Hello @Mike_Wagner and @SPAddict25,
The original pDEX v3 topic introduced liquidity mining rewards paid in PDEX token (a brand new token) but it’s controversial as somebody might think of it as a change to the original tokenomics. We will be changing the topic.
Any thoughts if liquidity mining rewards are paid in PRV from DAO?

I’m happy with the course of action, especially since introducing another token just makes things more complicated and it was going to be subsidised anyway by the team. This is just a more direct way to do it.

I’m more annoyed that there’s been a change without communicating it clearly…again. It’s getting tiresome to be frank. I’ll keep being a validator for this project but I’m inclined to stay off this forum because honestly it’s just frustrating and I’ll end up rage quitting. See y’all in six months.

In fact, he stated this 5 days ago :slight_smile: @Mike_Wagner @SPAddict25

When I saw this, I thought that the earnings of the LPs would have three sources: trading fees, PDEX and PRVs mined to DAO fund. Now, I understand that I was wrong :joy: DAO PRVs replace PDEX rewards.
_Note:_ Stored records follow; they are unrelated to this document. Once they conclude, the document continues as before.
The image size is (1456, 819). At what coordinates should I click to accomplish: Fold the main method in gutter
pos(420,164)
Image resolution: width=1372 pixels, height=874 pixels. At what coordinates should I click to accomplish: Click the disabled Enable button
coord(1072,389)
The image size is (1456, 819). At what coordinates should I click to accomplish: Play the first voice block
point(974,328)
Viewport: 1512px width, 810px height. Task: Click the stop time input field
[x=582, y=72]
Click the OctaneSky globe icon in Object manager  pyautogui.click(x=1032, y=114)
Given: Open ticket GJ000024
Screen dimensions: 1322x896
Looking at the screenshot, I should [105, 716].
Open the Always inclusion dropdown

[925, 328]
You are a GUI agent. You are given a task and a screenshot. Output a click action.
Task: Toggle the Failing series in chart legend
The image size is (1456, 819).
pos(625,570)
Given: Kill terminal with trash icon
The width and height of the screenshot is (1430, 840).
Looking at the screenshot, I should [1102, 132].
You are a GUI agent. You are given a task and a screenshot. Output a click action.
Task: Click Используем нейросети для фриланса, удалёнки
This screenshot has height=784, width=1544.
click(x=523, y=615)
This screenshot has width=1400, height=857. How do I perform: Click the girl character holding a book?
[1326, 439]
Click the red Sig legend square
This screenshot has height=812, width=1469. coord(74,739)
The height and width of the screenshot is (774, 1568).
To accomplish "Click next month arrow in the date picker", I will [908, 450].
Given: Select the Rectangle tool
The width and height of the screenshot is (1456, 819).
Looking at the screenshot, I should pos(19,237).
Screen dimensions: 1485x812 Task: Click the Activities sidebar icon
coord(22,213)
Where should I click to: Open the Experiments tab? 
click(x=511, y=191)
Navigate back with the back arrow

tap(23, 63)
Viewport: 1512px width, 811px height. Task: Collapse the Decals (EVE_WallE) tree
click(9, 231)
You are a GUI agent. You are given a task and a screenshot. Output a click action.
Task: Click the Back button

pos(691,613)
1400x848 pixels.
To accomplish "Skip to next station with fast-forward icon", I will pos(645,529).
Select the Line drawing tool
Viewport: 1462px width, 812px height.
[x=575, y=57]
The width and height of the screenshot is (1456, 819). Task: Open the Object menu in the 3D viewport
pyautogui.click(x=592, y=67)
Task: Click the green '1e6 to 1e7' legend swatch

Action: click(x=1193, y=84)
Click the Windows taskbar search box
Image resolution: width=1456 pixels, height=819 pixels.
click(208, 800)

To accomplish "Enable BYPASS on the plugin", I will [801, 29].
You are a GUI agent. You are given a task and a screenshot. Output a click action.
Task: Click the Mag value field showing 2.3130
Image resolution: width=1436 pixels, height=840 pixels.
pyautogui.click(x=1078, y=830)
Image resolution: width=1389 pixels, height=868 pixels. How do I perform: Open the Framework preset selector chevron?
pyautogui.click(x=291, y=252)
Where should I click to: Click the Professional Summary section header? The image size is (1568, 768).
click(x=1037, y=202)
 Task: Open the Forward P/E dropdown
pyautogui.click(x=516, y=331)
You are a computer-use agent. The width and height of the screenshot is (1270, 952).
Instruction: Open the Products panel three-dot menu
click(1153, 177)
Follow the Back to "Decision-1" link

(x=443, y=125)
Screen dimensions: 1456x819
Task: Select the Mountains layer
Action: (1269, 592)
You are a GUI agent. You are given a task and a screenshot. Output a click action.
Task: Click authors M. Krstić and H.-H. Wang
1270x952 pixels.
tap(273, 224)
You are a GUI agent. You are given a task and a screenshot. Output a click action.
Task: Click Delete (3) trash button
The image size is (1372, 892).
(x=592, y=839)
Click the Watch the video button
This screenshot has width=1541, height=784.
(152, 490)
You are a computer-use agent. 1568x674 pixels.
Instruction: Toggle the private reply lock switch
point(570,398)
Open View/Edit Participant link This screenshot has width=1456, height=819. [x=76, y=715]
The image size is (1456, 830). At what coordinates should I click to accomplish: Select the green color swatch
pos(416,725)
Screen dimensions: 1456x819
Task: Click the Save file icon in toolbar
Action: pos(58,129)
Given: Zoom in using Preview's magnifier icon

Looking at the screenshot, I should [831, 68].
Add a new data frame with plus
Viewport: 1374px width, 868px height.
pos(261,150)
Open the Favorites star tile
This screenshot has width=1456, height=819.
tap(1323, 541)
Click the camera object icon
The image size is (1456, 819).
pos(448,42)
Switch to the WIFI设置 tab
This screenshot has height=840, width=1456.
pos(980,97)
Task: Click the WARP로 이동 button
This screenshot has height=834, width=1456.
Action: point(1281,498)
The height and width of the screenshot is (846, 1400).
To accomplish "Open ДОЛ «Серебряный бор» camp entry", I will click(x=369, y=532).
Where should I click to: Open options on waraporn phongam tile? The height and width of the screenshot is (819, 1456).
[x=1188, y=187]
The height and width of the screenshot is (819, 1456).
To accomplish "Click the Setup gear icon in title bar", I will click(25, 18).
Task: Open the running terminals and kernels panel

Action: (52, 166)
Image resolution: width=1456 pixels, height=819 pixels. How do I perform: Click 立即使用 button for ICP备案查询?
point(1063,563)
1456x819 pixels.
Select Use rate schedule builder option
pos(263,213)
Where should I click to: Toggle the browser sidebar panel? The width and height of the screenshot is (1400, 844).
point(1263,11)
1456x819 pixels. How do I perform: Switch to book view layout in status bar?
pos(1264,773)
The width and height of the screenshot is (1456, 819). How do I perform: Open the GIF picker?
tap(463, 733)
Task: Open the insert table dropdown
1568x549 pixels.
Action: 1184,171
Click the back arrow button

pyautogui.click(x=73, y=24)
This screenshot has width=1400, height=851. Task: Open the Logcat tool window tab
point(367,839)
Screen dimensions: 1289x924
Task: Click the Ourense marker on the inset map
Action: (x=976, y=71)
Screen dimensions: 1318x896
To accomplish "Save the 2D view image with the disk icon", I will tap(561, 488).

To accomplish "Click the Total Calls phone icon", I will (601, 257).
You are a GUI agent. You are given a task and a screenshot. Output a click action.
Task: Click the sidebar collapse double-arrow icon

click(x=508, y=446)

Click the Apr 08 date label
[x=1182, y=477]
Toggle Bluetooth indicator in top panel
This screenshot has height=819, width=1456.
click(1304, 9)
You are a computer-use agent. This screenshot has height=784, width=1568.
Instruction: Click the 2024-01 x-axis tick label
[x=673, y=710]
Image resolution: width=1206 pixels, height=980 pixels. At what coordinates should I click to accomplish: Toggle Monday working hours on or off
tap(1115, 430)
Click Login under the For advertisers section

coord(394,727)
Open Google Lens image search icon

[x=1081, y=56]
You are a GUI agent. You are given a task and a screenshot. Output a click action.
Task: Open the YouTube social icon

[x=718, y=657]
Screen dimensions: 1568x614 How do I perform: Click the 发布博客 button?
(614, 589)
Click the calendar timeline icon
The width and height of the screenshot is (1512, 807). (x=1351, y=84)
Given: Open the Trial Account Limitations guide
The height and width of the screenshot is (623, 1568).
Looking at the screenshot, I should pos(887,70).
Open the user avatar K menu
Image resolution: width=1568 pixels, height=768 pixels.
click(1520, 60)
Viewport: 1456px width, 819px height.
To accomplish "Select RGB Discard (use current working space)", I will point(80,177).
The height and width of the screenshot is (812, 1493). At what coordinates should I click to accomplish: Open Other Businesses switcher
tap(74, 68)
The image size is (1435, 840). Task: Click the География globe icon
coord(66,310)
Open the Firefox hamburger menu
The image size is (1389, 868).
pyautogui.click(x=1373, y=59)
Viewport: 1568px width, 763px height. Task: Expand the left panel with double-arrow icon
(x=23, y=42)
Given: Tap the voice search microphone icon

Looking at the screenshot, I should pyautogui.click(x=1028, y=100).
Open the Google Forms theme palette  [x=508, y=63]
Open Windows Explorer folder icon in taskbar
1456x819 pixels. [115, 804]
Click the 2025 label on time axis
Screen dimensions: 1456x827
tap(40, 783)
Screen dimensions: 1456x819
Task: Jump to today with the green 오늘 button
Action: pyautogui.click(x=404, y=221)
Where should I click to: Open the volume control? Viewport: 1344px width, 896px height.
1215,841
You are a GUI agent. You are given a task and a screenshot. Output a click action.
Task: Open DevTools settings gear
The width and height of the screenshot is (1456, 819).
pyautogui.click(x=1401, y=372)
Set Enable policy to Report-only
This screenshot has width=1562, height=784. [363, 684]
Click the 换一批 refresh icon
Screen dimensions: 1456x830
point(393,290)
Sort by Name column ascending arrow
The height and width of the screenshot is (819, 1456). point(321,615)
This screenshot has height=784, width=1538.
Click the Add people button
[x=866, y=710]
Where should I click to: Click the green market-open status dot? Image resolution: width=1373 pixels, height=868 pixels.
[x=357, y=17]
Before you go on the long journey, I suggest that you should buy a lot of very cheap $1 PRV. If a really strong bear doesn’t come in, you cannot find any PRV under $5 six months later :joy: NFA

DW already topped up in the mid 80s to 90s range. I’ll either go down with the ship or be laughing if it gets traction again.

And who am I kidding I’ll totally come back to the forum in a week :joy::joy::joy:


Any input on this one?

In the past, we used to state that Provide would be phased out but didn’t have a specific timeline for it since as you might see, most liquidity in Incognito exchange is from Provide, not much from direct liquidity providers.

We believe Provide and Incognito exchange’s adding liquidity are different features and for different user types. While Provide is pretty simple, you don’t need to be a pro-crypto investor to understand and use it, Incognito exchange’s adding liquidity requires liquidity providers to have more knowledge and effort to manage their position (and impermanent loss risk).

For these reasons, we don’t actually have an exact timeline for phasing Provide out yet as long as it still has demand, we will still maintain it.